# Source text:
-------------------------

- Born: October 14, 1925 Detroit, Michigan, US
- Died: March 9, 1987 (aged 61) Harrisburg, North Carolina, US
- Height: 6 ft 2 in (188 cm)
- Weight: 211 lb (96 kg; 15 st 1 lb)
- Position: Defense
- Shot: Left
- Played for: Springfield Indians Syracuse Warriors Charlotte Checkers
- National team: United States
- Playing career: 1945–1963

= Gordon Tottle =

American ice hockey defenseman

Gordon Elwood Tottle (October 14, 1925 – March 9, 1987) was an American professional ice hockey player. As a defenseman, he played 456 games in the American Hockey League with the Springfield Indians. In 18 seasons of professional hockey, he was a first-team all-star in both the American Hockey League, and the Eastern Hockey League, and played for the United States men's national ice hockey team in the 1962 Ice Hockey World Championships.

==Early life==
Gordon Elwood Tottle was born in Detroit, Michigan, on October 14, 1925. He grew up in Woodstock, Ontario, Canada.

-------------------------

# Record excerpts:
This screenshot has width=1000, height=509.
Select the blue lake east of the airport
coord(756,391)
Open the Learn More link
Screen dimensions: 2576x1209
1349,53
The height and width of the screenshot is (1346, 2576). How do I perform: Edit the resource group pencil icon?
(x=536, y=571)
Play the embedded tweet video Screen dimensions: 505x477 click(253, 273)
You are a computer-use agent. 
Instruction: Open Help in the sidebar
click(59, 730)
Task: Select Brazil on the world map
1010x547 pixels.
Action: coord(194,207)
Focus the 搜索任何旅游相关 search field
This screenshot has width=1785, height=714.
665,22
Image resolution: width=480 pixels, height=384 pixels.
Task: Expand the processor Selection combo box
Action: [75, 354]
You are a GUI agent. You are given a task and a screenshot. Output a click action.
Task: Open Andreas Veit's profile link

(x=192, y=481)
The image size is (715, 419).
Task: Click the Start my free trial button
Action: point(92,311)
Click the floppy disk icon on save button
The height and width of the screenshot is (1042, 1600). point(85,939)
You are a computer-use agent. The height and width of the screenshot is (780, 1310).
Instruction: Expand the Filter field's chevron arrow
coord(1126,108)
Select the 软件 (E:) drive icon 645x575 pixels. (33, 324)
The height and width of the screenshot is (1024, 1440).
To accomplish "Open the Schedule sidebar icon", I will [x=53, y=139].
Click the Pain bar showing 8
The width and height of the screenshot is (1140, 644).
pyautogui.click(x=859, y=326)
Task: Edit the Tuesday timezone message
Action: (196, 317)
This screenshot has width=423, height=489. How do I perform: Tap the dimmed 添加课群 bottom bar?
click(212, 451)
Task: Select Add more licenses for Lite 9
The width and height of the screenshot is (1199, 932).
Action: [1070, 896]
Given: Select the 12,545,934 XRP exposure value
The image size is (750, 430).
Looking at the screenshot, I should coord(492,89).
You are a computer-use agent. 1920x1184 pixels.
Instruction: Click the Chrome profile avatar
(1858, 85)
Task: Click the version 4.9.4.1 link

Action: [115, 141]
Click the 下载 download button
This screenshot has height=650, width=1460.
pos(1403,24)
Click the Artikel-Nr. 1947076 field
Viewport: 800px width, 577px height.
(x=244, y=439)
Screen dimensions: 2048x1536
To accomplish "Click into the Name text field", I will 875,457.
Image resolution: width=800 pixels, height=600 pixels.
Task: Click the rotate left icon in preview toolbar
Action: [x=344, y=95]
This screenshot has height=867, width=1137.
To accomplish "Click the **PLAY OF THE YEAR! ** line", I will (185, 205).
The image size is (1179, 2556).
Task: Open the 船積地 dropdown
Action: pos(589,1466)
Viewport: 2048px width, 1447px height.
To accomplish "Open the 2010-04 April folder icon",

-------------------------

# Problems to solve:
1. In the Gordon Tottle biography, how many games did he play in the American Hockey League?
2. Pick up the Gordon Tottle biography after its last sentence and keep writing it.

# Outputs in order:
1. 456 games, with the Springfield Indians.

2.
==Playing career==
Tottle began his professional hockey career with the Dallas Texans, and the Fort Worth Rangers, in the United States Hockey League. He signed with the Springfield Indians, and wore uniform #5 for ten seasons. During the three seasons which the Indians played as the Syracuse Warriors, he led the team with 187 penalty minutes. He was named a first-team all-star in the 1954–55 AHL season, scoring six goals, and 31 points, his highest totals in the American Hockey League (AHL). After his ten seasons with the Indians/Warriors, he had played the eighth most games (433), in Springfield AHL history, and was inducted into Springfield Hockey Hall of Fame.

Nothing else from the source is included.